When I use it bikepacking I don't bother with all the gadgets - I think the etrex or Oregon is a better choice, if that's all you want it for - the battery life has been OK with all the bells and whistles disabled and used only as GPS / Map.


----------



## hunter006 (Jan 20, 2012)

Aushiker said:


> Thanks for the link. I was aware of their camera mounts but not the Garmin mount.
> 
> Andrew


Be sure to check the bar diameter on the non-standard Garmin mounts whenever you buy these, and make sure you'll be happy with the final result. We discovered recently the Barfly mounts (and the K-Edge mounts, which are of similar design) are 31.8mm bars only; the guys that had 25.4 mm bar diameters all had to shim their handlebars to make them fit.



Aushiker said:


> I use my Garmin Edge 800 and currently have a dynamo hub on order for my MTB so that in combination with my PedalPower+ Super-i-Cable I can power my Edge 800 on hte go as well as my phone as needed and of course if desired run lights as well.
> 
> This is a photo of my Garmin Edge and the Super-i-Cable on my Surly Long Haul Trucker but I will replicate this setup on the mountain bike.
> 
> ...

GOAL OF THE EXERCISE:
From the bike GPS thread, repeat word for word the part that opens with "When I use it" and closes with "(Jan 20, 2012)". The rows after the bike GPS thread are not needed.

DATA:
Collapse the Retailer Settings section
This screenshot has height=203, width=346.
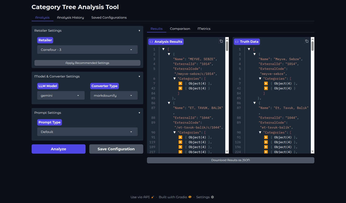(x=139, y=31)
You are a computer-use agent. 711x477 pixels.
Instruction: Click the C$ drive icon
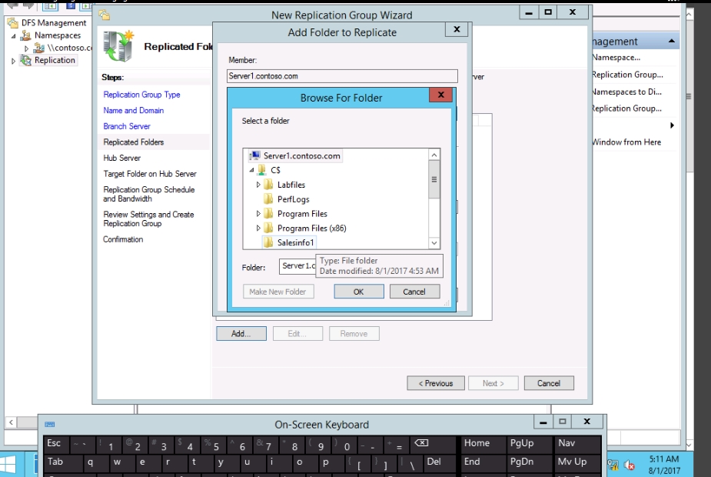pos(261,170)
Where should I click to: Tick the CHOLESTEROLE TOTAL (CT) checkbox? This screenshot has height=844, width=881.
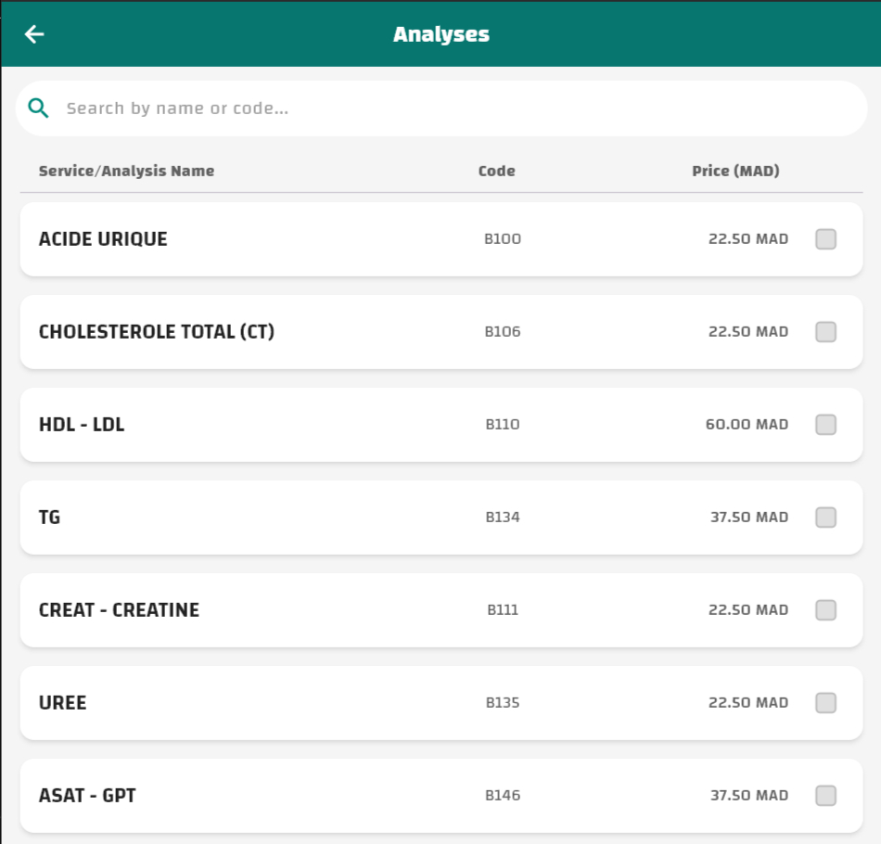825,332
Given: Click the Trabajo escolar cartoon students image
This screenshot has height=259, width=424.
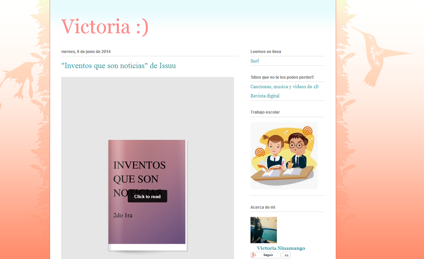Looking at the screenshot, I should (284, 156).
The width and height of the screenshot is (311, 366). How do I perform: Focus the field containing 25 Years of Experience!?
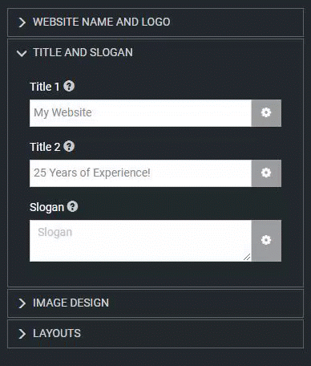tap(140, 173)
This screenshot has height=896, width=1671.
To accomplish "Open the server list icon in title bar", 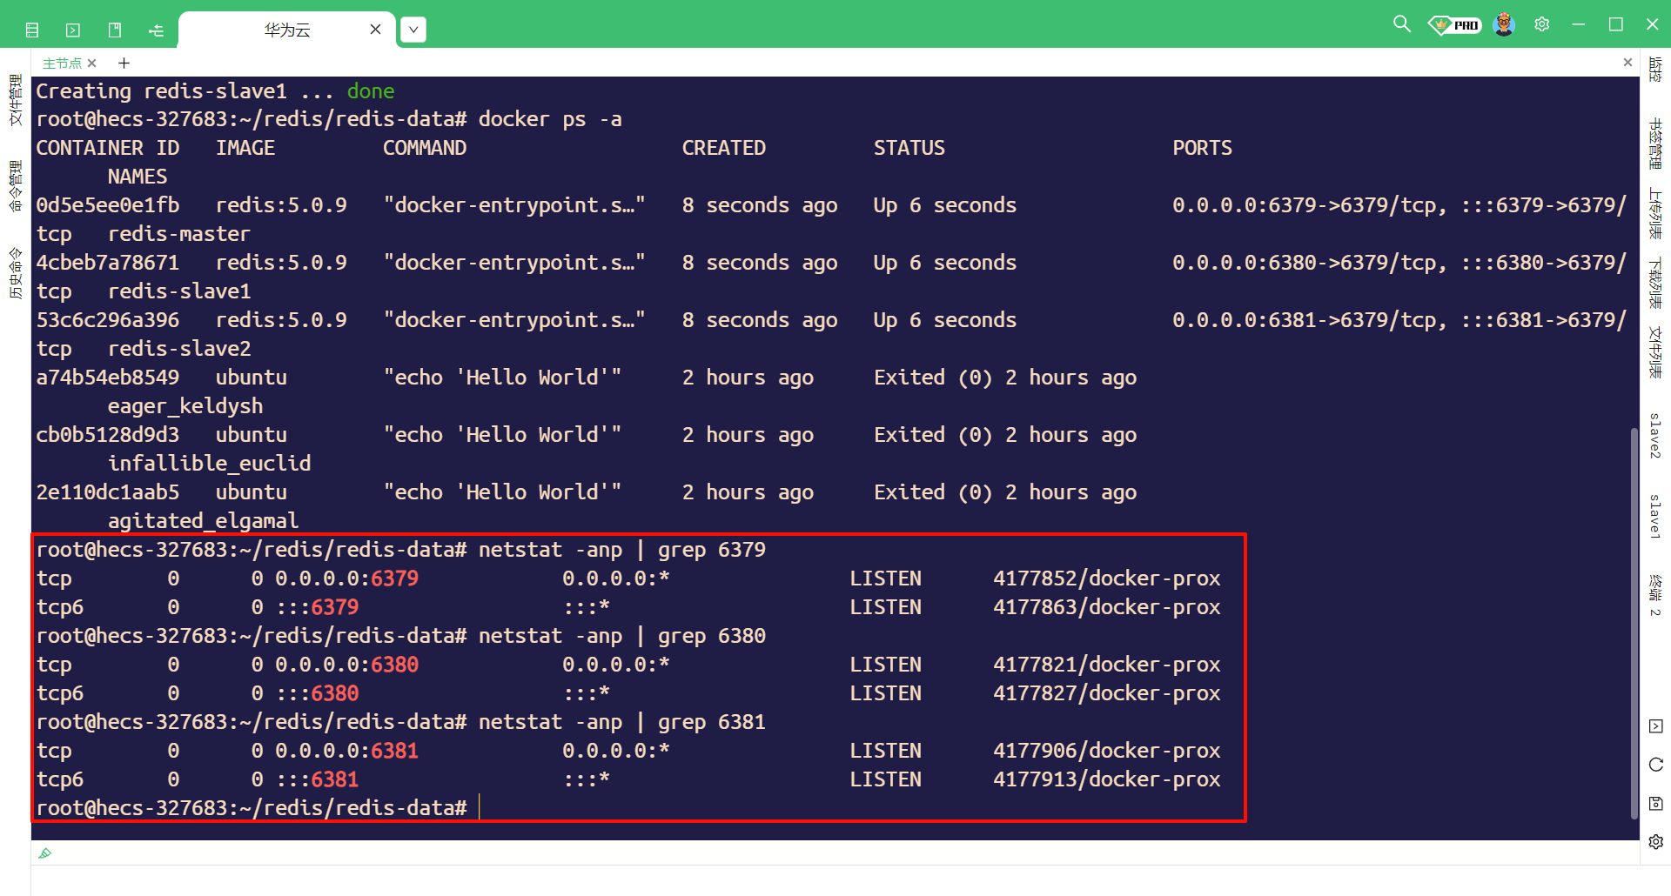I will tap(32, 30).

REPLY TO THE TASK:
When I use it bikepacking I don't bother with all the gadgets - I think the etrex or Oregon is a better choice, if that's all you want it for - the battery life has been OK with all the bells and whistles disabled and used only as GPS / Map.


----------



## hunter006 (Jan 20, 2012)